User comfort has also been considered in commercial products such
as the NVIDIA 3D stereo driver. This driver can generate and
display a stereoscopic image pair from one computer generated image
with embedded depth information about the computer generated
graphic objects. This driver comes with a number of controls for
use in stereo game playing, including stereo separation adjustment
to suit individual adaptation to stereo viewing, hot keys for
in-game stereo control, stereo test process for determining the
best screen mode to use, and custom game configurations that tailor
the stereo process to a wide range of games. This product provides
the technical capability to adjust the range of disparity for a
range of stereoscopic scenes. However, this system does not provide
a method to link the capability of individual users to fuse
stereoscopic images to the stereoscopic rendering process. As a
result, the viewing comfort can only be achieved by the dynamic
adjustment during viewing. Considering that in a game-playing
environment the range of disparity may vary significantly from
scene to scene, the dynamic nature of the adjustment can be a
challenging task for the users.
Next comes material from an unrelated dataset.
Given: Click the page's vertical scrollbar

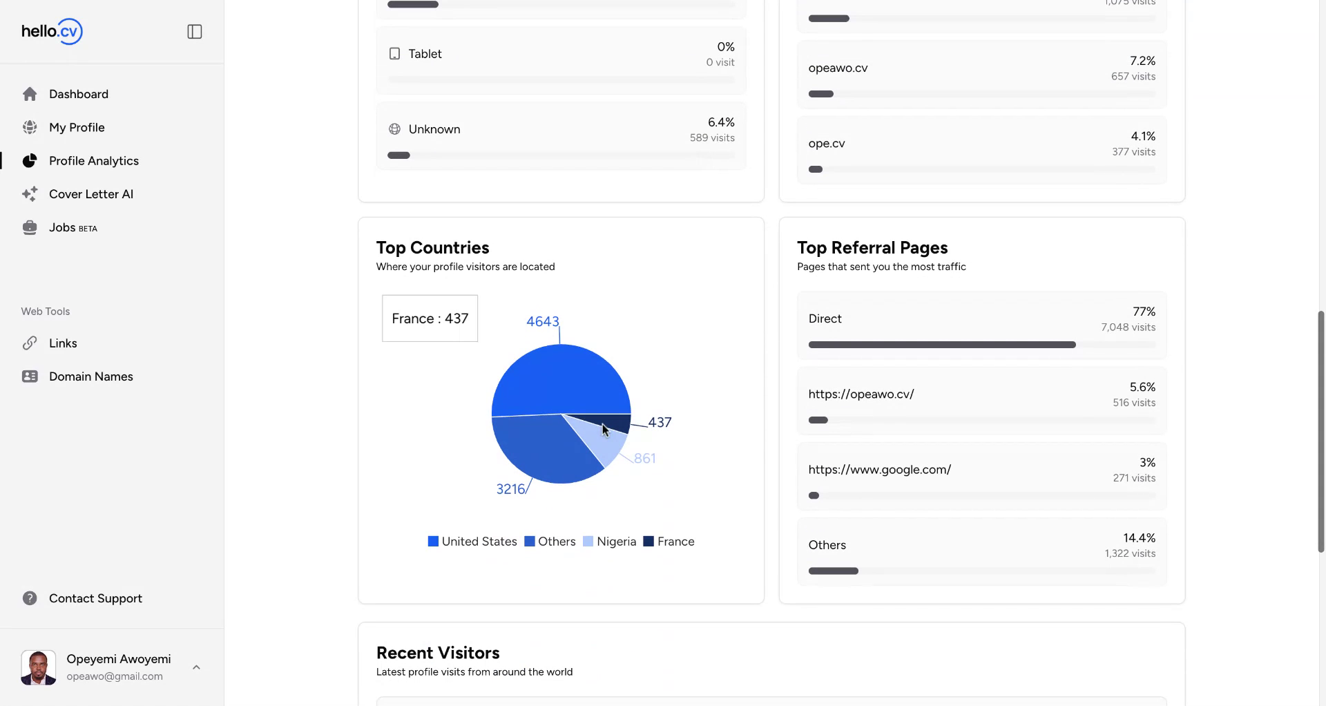Looking at the screenshot, I should coord(1320,432).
Furthermore, the optimization
between viewing comfort and good stereoscopic perception cannot be
achieved by a method of dynamic adjustment such as the one provided
by NVIDIA as it does not consider the actual range of disparities
present in any scene.
There is a need, therefore, for creating an adaptive stereoscopic
display system that can obtain and utilize the knowledge of the
stereo capability of the user to enhance the rendering of stereo
images.
SUMMARY OF THE INVENTION
The present invention is directed to overcoming one or more of the
problems set forth above. According to one aspect of the present
invention, a method is provided for customizing scene content,
according to a user or a cluster of users, for a given stereoscopic
display, including obtaining customization information about the
user; obtaining a scene disparity map for a pair of given stereo
images and/or a three-dimensional (3D) computer graphic model; and
determining an aim disparity range for the user. The method of the
present invention also generates a customized disparity map and/or
rendering conditions for a three-dimensional (3D) computer graphic
model correlating with the user's fusing capability of the given
stereoscopic display; and re-renders the stereo images for
subsequent display.
BRIEF DESCRIPTION OF THE DRAWINGS
The above and other objects, features, and advantages of the
present invention will become more apparent when taken in
conjunction with the following description and drawings wherein
identical reference numerals have been used, where possible, to
designate identical features that are common to the figures, and
wherein:
FIG. 1 is a diagram of the system employed in the practice of the
present invention.
FIG. 2 is a flow chart showing the steps of the method of the
present invention.
FIG. 3 shows an example user interface screen for inputting
rendering intent.
FIG. 4 is an example graphical user interface for on-display
measurement of user stereo fusing capability.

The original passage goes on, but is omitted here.